Business

Google’s scan plan set fire under Amazon

When Amazon.com’s Jeff Bezos got word of a project at Google to scan and digitize product catalogs a decade ago, the seeds of a burgeoning rivalry were planted.

The news was a “wake-up” call to Bezos, an early investor in Google. The e-retailer’s chief saw it as a warning that the Web search engine could encroach upon his online empire, according to a former Amazon exec.

“He realized that scanning catalogs was interesting for Google, but the real win for Google would be to get all the books scanned and digitized” and then sell electronic editions, the former exec said.

Thus began a rivalry that will escalate in 2013 as the two companies’ areas of rivalry grow, spanning online advertising and retail to mobile gadgets and cloud computing.

It could upend the last remaining areas of cooperation between the two companies. For instance, Amazon’s decision to use a stripped-down version of Google’s Android system in its new Kindle Fire tablet, coupled with Google’s ambitious plans for its Motorola mobile devices unit, will only add to tensions.

The confrontation marks the latest front in a tech industry war in which many combatants are crowding onto each others’ turf. Lurking in the shadows for both Google and Amazon is Facebook with its own search and advertising ambitions.
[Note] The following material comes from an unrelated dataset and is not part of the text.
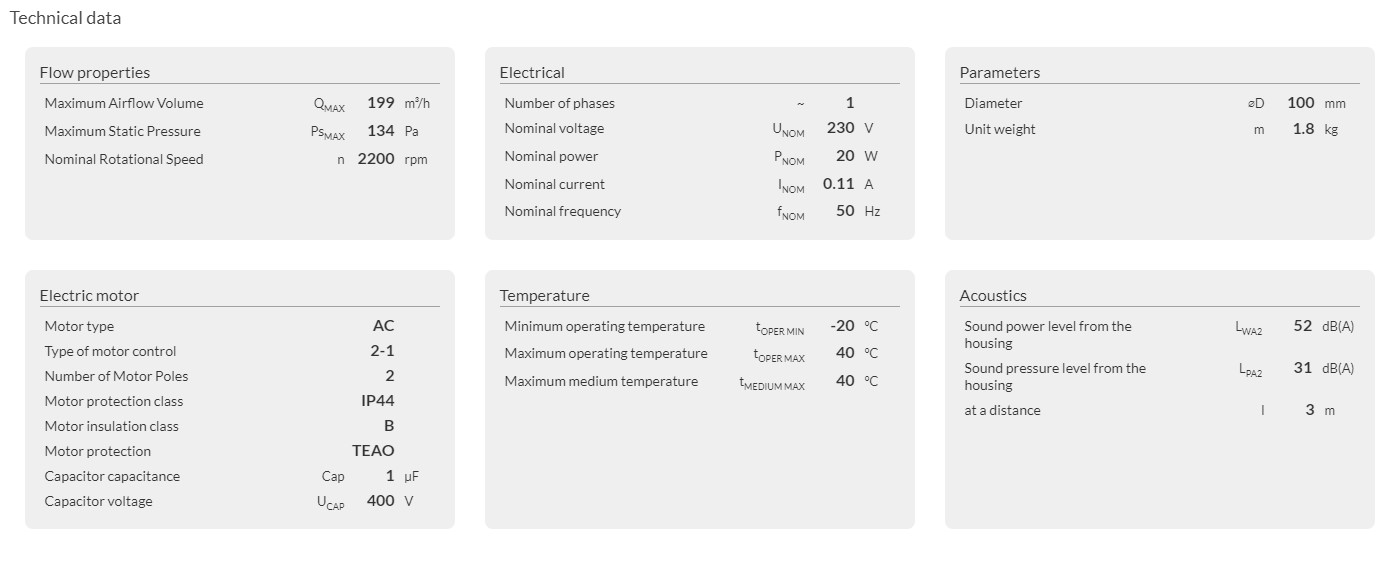
Task: Click the Electric motor section title
Action: (89, 295)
“Amazon wants to be the one place where you buy everything. Google wants to be the one place where you find everything, of which buying things is a subset,” said Chi-Hua Chien, a partner at venture capital firm Kleiner Perkins Caufield & Byers. “So when you marry those facts I think you’re going to see a natural collision.”

Both companies have a lot at stake. Google’s market capitalization of $235 billion is about double Amazon’s, largely because Google makes massive net earnings, expected by analysts to be $13.2 billion this year, based on a huge 32 percent net profit margin, according to Thomson Reuters I/B/E/S.